■ DOCUMENT SOURCE ■
━━━━━━━━━━━━━━━━━━━━━━━━━━━━━━

On ne disait pas encore une voiture ! Nous
demeurions à Tours près du jardin botanique où ma
jeune et belle dame vint un jour s’installer en face de ma maison.
Habillée comme les mannequins de la Rue Nationale, parfumée,
maquillée, je l’admirais et sus faire sa conquête ;
conviée chez elle, je m’y sentais à l’aise.
J’assistais au déballage des cartons qu’elle
recevait des grands magasins de Paris : toilettes superbes, dessous
affriolants faits de dentelle et de rubans.
Un beau Monsieur venait souvent chez elle (j’ai
appris par la suite qu’il l’avait épousée).
Immensément riche, il la laissa veuve peu après. Il possédait
une Dedion Bouton rutilante
de partout, tous les gosses du quartier venaient l’admirer. Un jour,
faste pour moi sans doute, je fus invitée à monter dans cette
merveille ; installée dans le spider, le roi n’était
pas mon cousin.

━━━━━━━━━━━━━━━━━━━━━━━━━━━━━━

■ LIGNES FOURNIES ■
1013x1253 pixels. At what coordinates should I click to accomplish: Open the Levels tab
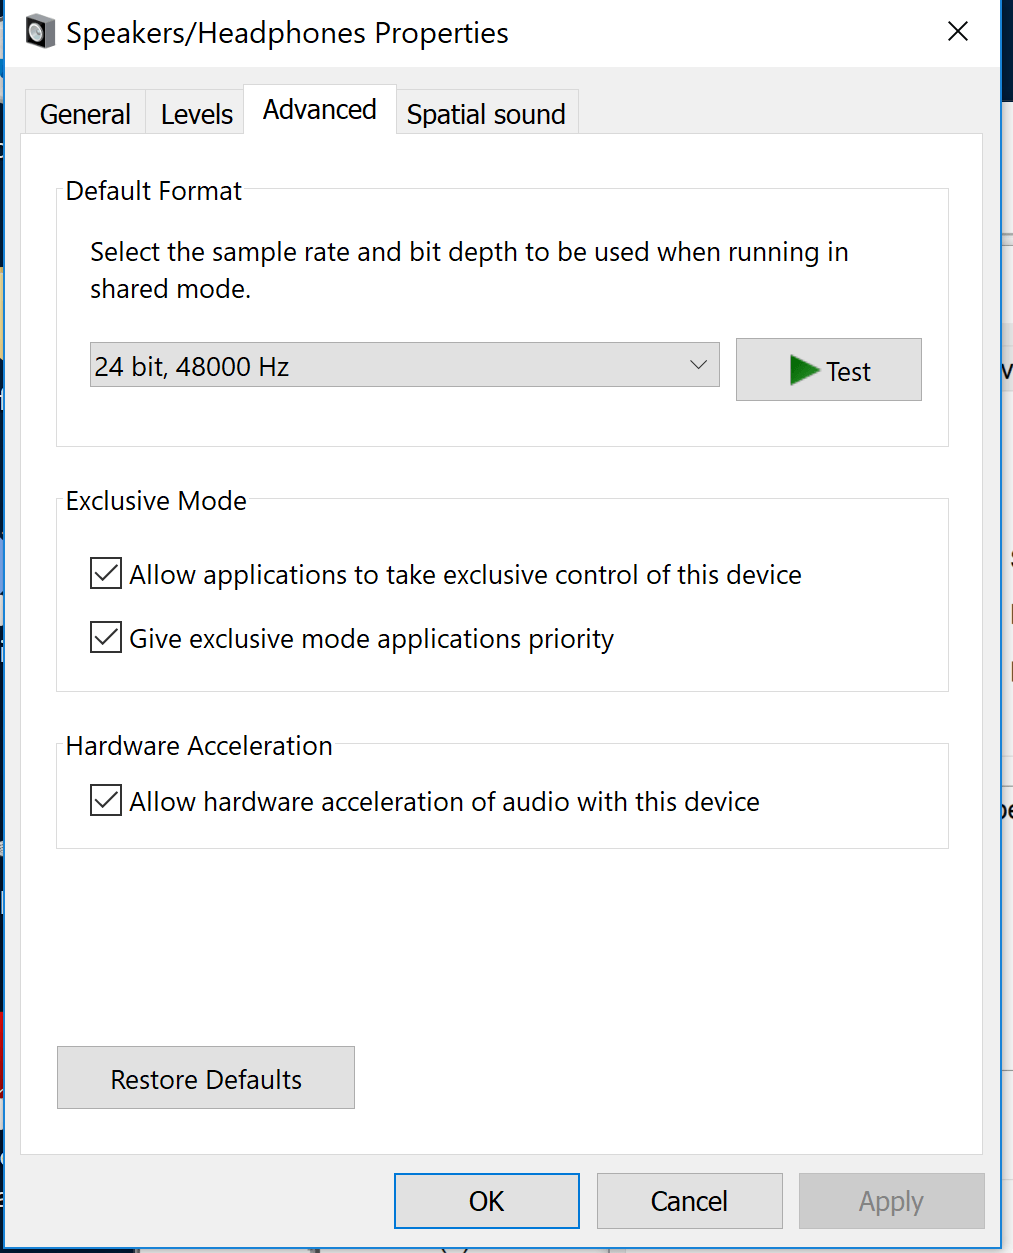tap(197, 114)
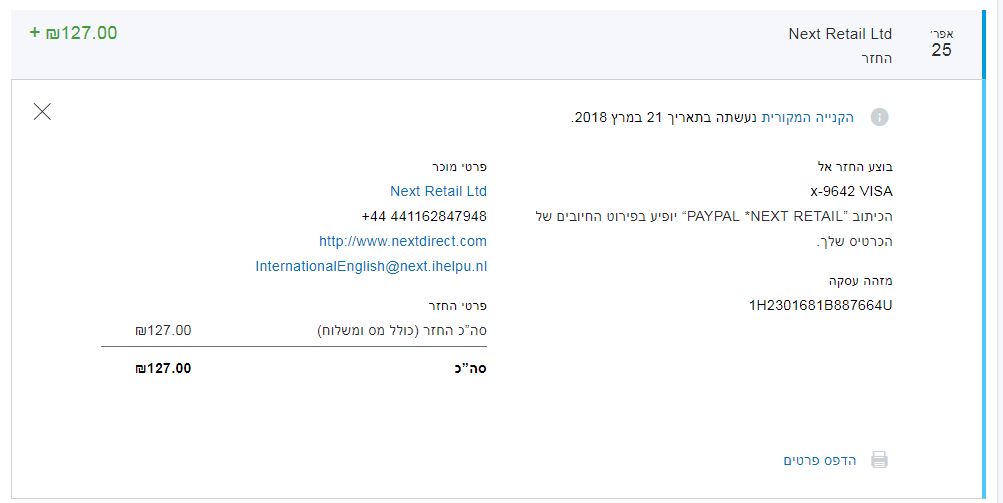Click the printer icon
The height and width of the screenshot is (503, 1003).
pos(879,460)
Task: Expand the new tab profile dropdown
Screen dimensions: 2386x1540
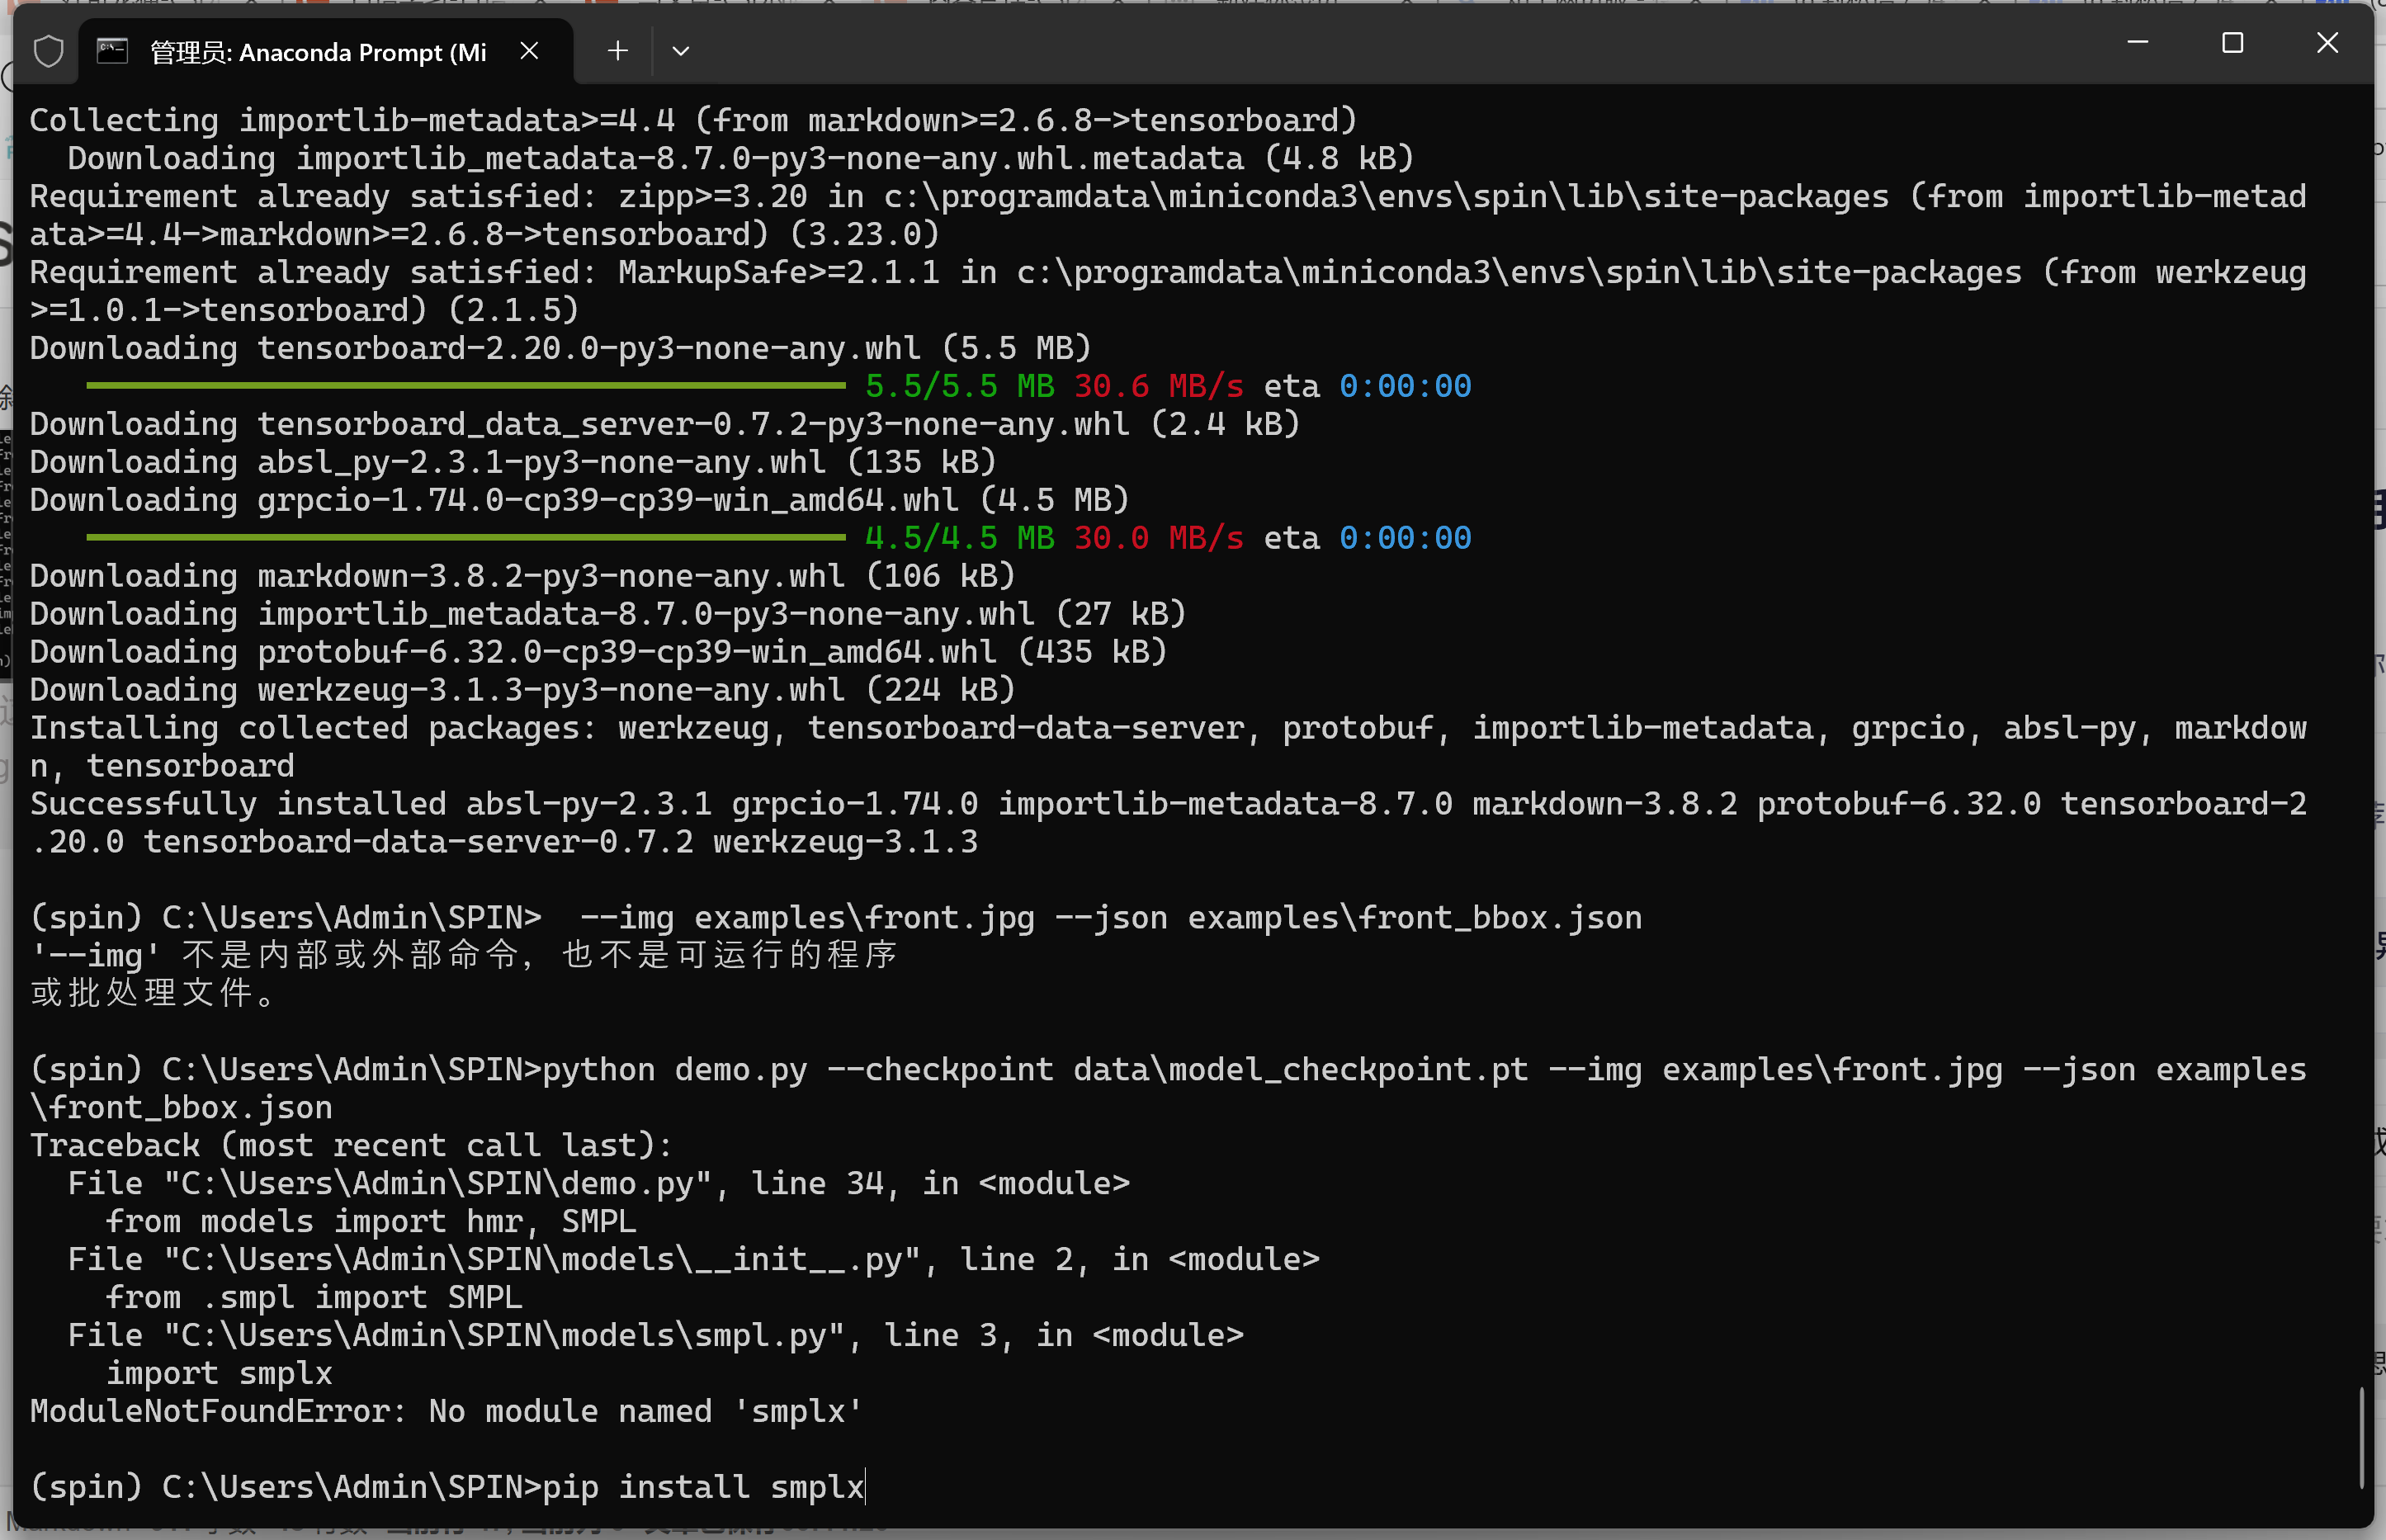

━━━━━━━━━━━━━━━━━━━━━━━━━━━━━━

■ ENSEMBLE DE TÂCHES ■
• A. Recopiez le passage du document source qui va de « J’assistais au déballage » jusqu'à « et de rubans. » inclus.
• B. Quels lieux sont nommés dans le document source ?
Les lignes fournies ne servent à rien ici.

■ LES SOLUTIONS ■
• A.
J’assistais au déballage des cartons qu’elle
recevait des grands magasins de Paris : toilettes superbes, dessous
affriolants faits de dentelle et de rubans.

• B. Tours, le jardin botanique, la Rue Nationale, Paris